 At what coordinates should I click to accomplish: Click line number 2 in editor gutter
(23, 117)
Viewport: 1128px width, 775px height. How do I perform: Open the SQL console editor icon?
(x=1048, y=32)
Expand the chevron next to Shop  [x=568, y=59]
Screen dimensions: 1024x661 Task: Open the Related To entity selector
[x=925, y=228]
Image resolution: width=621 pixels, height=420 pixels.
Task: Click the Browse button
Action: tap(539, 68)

:::::

*What the task requires*:
From the line containing "Expand the chevron" to the last line above, repeat every line exactly and nothing else.

*Exercise response*:
Expand the chevron next to Shop  [x=568, y=59]
Screen dimensions: 1024x661 Task: Open the Related To entity selector
[x=925, y=228]
Image resolution: width=621 pixels, height=420 pixels.
Task: Click the Browse button
Action: tap(539, 68)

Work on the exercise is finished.